What words have you adopted when communicating with your spouse or children? A great resource tool for learning Hinglish is a book by Baljinder K. Mahal, called, The Queen’s Hinglish: How to Speak Pukka. Find the book here.

Editorial Review:

Hinglish is a popular dialect composed of English combined with elements of Southern Asian languages. It is quickly becoming an international phenomenon thanks to the internet and the vastly popular Bollywood film industry. Collected here are some of the best-loved and most familiar Hinglish terms—including “chuddies” (underwear) and “badmash” (naughty)—designed to orient the newcomer to the language. Packed with intriguing facts and stories and illustrated throughout, this “pukka” (first class) reference to the newest iteration of English will charm and delight language-lovers and trend-spotters alike.


Baby Hindustani








Are you finding it difficult to teach your children an Indian Language?

There is a great company called Baby Hindustani which produces DVD’s for children to learn Indian languages.

So far, they have Hindi, Tamil, Telugu, Gujarati, and Bengali. They speak only in the Indian language, so children learn by association. Classical music in the background also provides a soothing touch.
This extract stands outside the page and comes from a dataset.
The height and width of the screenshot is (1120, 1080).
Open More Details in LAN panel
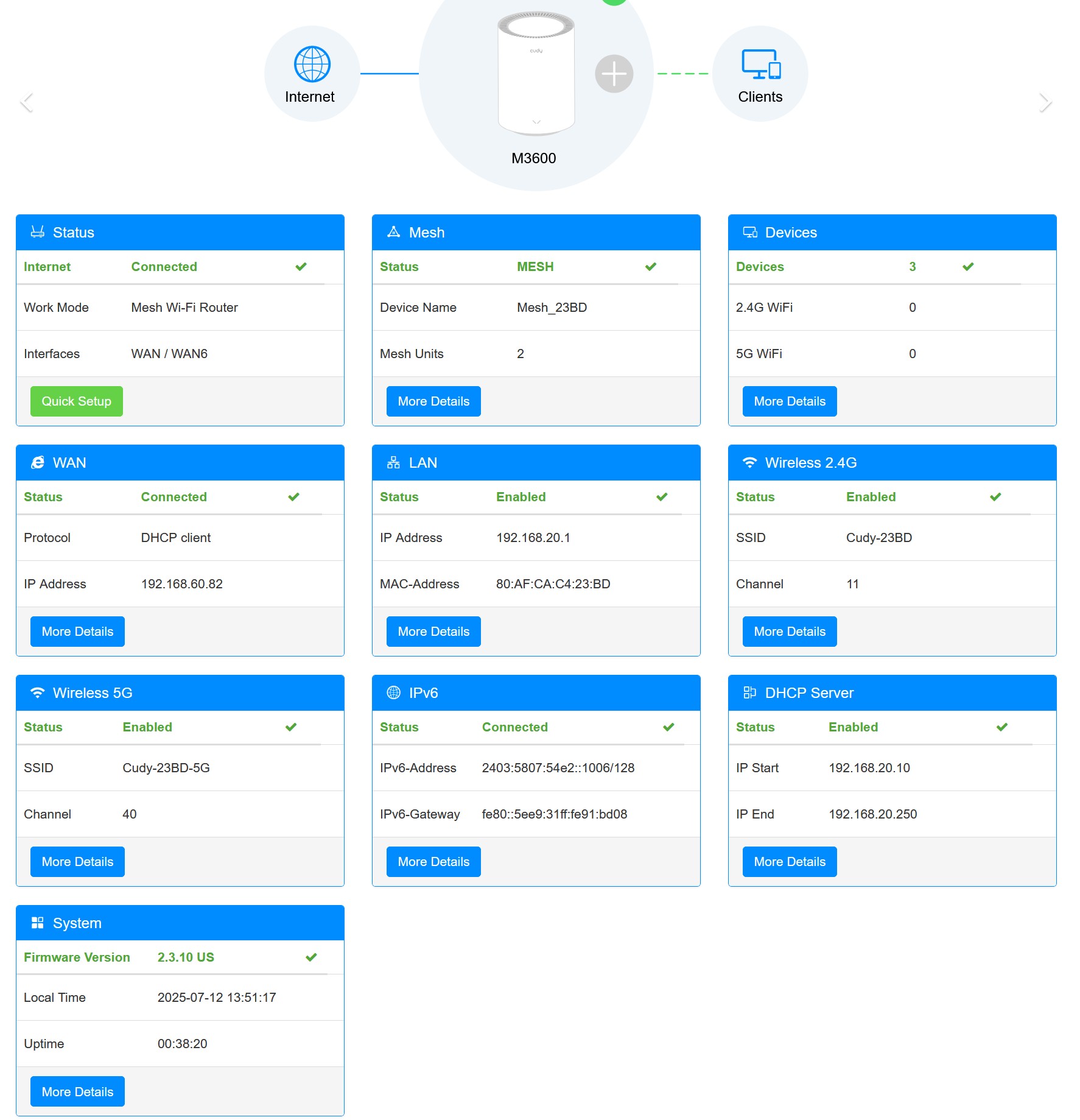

I’ve always worried how we will teach our kids Hindi, since I am not a native speaker, and my husband admits that his Hindi leaves something to be desired. I feel it is important for our kids to learn their “father” tongue. And I know it will serve them well later in life. Everyone knows it is so much easier to learn language at a young age.

These DVD’s make it a fun process as well, I think my husband and I will also learn a thing or two. I hope Baby Hindustani continues to expand their DVD selection! Click here to visit the Baby Hindustani website.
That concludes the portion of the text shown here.